Specification for sending statistics

Images subdirectory handled in test blueprint send-anon-usage Change-Id: I9e8a5f2dd289ec957e047a3ab7391d351bf3d3de
2014-09-09 19:59:43 +04:00 · 2014-09-09 19:59:43 +04:00 · 9b60814c7b
commit 9b60814c7b
parent 30a88d4bd8
3 changed files with 413 additions and 0 deletions
--- a/specs/6.0/images/fuel-stat-architecture.png
+++ b/specs/6.0/images/fuel-stat-architecture.png
--- a/specs/6.0/statistics-collecting.rst
+++ b/specs/6.0/statistics-collecting.rst
@ -0,0 +1,411 @@
 ..
 This work is licensed under a Creative Commons Attribution 3.0 Unported
 License.
 http://creativecommons.org/licenses/by/3.0/legalcode
 ==================================================
 Fuel-stats - sending of the statistics information
 ==================================================
 https://blueprints.launchpad.net/fuel/+spec/send-anon-usage
 Fuel-stats is the service of collecting and providing analytical
 information about using of the Fuel product.
 Problem description
 ===================
 We need to understand how customers are using Fuel. We need to collect
 usage statistics and provide the analytics reports.

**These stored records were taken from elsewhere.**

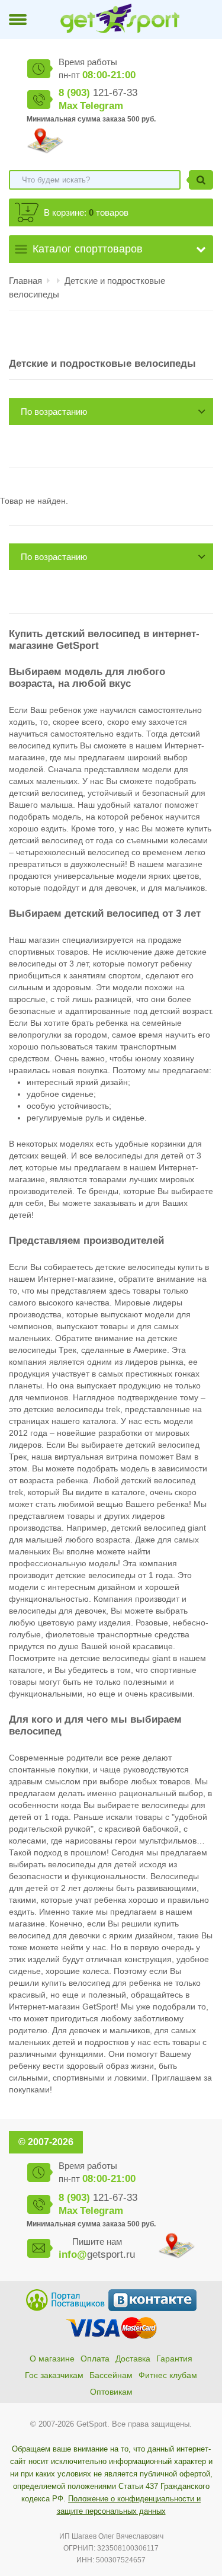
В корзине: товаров (86, 212)
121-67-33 (98, 92)
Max (68, 105)
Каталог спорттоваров (88, 249)
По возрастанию (54, 412)
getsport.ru (97, 2254)
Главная (25, 281)
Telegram (101, 105)
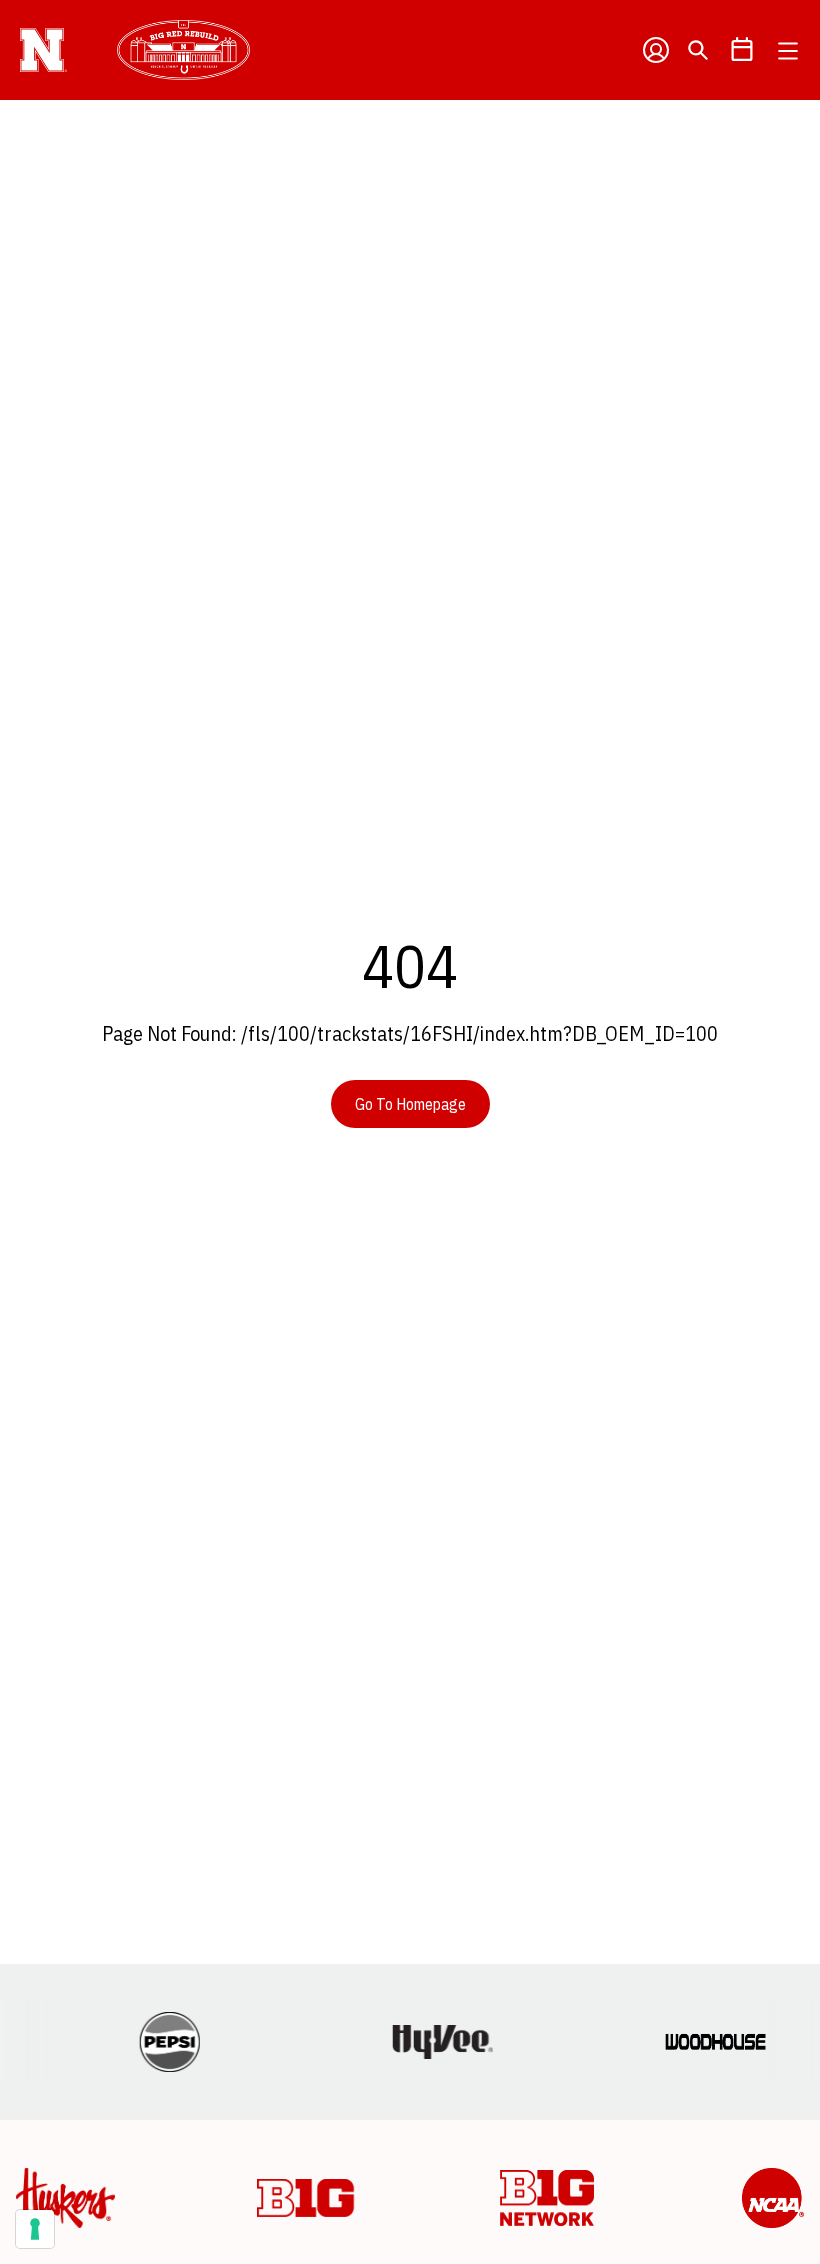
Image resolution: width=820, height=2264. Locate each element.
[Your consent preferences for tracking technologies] (35, 2229)
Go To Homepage (410, 1104)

 We need to send `immediate failure reports`_ to the support team on
 failed deployment.
 Proposed change
 ===============
 Fuel-stats service is separated into three parts. The first one is statistics
 collecting service (collector), the second one is analytical service
 (analytics), the third one is data migration tool from relational DB into
 analytics engine (migration).
 .. figure:: images/fuel-stat-architecture.png
   :alt: Fuel-stats architecture
   Pic 1. Fuel-stats architecture
 .. _`statistic data`:
 Statistic data includes:
 * Operation type (adding cluster, adding node, deployment,
  removing node, e.t.c.)
 * Operation start and finish time (in UTC)
 * Distribution / OS
 * Reference architecture (e.g. HA)
 * Network type (Nova-Network, Neutron with VLAN, GRE, NSX, etc.)
 * Hypervisor (KVM, QEMU, vCenter, etc.)
 * Storage options (Glance w/ Ceph, Glance w/ Swift, Cinder w/ LVM,
  Cinder w/iSCSI, Ceph, etc.)
 * Related Projects (Sahara, Murano, Ceilometer, etc.)
 * Number of nodes deployed
 * Roles deployed to each node
 * Number of environments
 * Installation master node identifier (generated once during installation)
 * Fuel version info (build number, release, build id, nailgun sha,
  fuelmain sha, ostf sha, e.t.c.)
 * OpenStack version info
 * Settings modified on Settings tab
 * Interfaces configuration
 * Disk layout
 * Hardware (so we can differentiate between virtualbox and bare metal installs)
 * Network verification - whether it was used, and what was the result
 * Networking configuration
 * Actual time (in seconds) that is took to complete the operation
 * Is there any manual customizations of nodes metadata done
 * Kernel parameters
 * Admin network parameters
 * PXE parameters
 * DNS parameters
 * Is fuel menu used
 * Is OSTF used, and tests results
 * Customer contact information, if provided
 * Plugins information
 On some operations we can provide only part of statistic info. All
 reports creation logic is implemented in the analytic. All the identifying
 information should be sanitized.
 .. _`master node identifier`:
 Statistics is grouped by the unique master node identifier which is generated
 once during installation or upgrade the Nailgun. Master node identifier is
 stored in master node settings in the Nailgun DB.
 Community and commercial Fuel installations will be provided by different
 Fuel-stats instances. So we should provide different URIs of collector and
 analytics in community and commercial ISOs.
 Collector service provides REST API which available from the internet.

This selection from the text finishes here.